Vorliegender Auszug:
____

Der Jungfernflug ihres interaktiven Bilderbuchspiels, The Manhole, erfolgte 1988 per Postversand. Das sollte die Aufmerksamkeit der großen Publisher auf sich ziehen. Es war Activision, die darauf ansprangen und das Spiel 1989 als erstes CD-ROM-Spiel für Mac und PC in den USA herausbrachten. In jener Zeit war das Konzept Nische: ein interaktives Märchenbuch, kein klassisches Adventure, und schon gar nicht etwas, das gestandene Spieler ansprach.
The Manhole
Die Miller-Brüder arbeiteten an Spielen ähnlicher Art wie The Manhole, aber sie wagten auch einen Vorstoß bei Activision. Sie präsentierten ihnen ein Spielkonzept, das eine weitaus gewaltigere Welt umspannte, eine Welt, die es zu erkunden galt. Eine Welt mit ihrer eigenen Historie und Geschichten und, nicht zu vergessen, kniffligen Rätseln, die es zu knacken galt – ein Ansinnen, das auf ein reiferes Publikum abzielte. Die Idee bekam einen Korb. Erst als ihr japanischer Publisher Sunsoft mit der Bitte auf sie zukam, ein Spiel für eine erwachsene Zielgruppe zu entwickeln, konnten die Miller-Brüder die Idee aus der Schublade ziehen, die sie bei Activision noch als The Gray Summons gepitcht hatten. Auf den im September 1993 millionenweise über die Ladentheken gehenden Spieleschachteln prangte ein anderer Titel: Myst.

____

Bereitgestellte Zeilen:
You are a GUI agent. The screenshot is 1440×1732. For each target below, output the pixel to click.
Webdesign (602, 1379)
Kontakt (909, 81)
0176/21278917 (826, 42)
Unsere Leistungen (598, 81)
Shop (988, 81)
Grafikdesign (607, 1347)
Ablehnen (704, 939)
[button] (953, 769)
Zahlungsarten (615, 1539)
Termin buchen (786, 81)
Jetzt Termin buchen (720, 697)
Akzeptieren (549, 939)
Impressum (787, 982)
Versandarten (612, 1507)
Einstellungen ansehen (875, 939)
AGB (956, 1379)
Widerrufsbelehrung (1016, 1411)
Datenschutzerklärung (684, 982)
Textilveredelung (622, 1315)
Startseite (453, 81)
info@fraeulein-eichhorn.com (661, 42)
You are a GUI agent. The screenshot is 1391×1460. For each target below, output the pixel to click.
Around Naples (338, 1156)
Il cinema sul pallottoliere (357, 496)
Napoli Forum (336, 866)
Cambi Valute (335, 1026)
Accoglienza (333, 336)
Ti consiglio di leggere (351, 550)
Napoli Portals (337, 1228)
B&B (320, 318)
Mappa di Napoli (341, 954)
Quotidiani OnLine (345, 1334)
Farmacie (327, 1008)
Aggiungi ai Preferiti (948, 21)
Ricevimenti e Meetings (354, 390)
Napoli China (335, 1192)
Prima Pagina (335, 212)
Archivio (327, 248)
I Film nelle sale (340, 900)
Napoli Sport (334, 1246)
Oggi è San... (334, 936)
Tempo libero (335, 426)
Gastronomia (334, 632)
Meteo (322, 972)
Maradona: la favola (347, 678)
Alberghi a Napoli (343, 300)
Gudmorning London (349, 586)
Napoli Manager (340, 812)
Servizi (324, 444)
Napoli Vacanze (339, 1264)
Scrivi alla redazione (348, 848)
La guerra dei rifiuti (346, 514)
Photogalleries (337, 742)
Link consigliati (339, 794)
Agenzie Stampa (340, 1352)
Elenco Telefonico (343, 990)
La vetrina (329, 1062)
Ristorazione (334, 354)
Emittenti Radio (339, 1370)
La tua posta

____

Aufgaben:
1 – Nenne alle Spieltitel, die im Auszug vorkommen, einschließlich des Titels, unter dem eine Idee vorgestellt wurde.
2 – Fasse den Absatz, der mit „Der Jungfernflug ihres interaktiven Bilderbuchspiels“ beginnt, aus dem Auszug als kurze Liste zusammen und behalte dabei die wesentlichen Fakten bei.
3 – Beantworte anhand des Auszugs die folgenden Fragen:
(a) In welchem Jahr brachte Activision The Manhole heraus?
(b) Welcher japanische Publisher bat die Miller-Brüder um ein Spiel für eine erwachsene Zielgruppe?
(c) In welchem Monat und Jahr kam Myst in den Handel?

Lösungen:
1 – The Manhole, The Gray Summons, Myst

2 –
- The Manhole wurde 1988 zuerst per Postversand vertrieben.
- Damit sollten große Publisher aufmerksam werden.
- Activision griff zu und veröffentlichte das Spiel 1989 in den USA als erstes CD-ROM-Spiel für Mac und PC.
- Das Konzept war damals eine Nische: ein interaktives Märchenbuch, kein klassisches Adventure und nichts für gestandene Spieler.

3 –
(a) 1989
(b) Sunsoft
(c) September 1993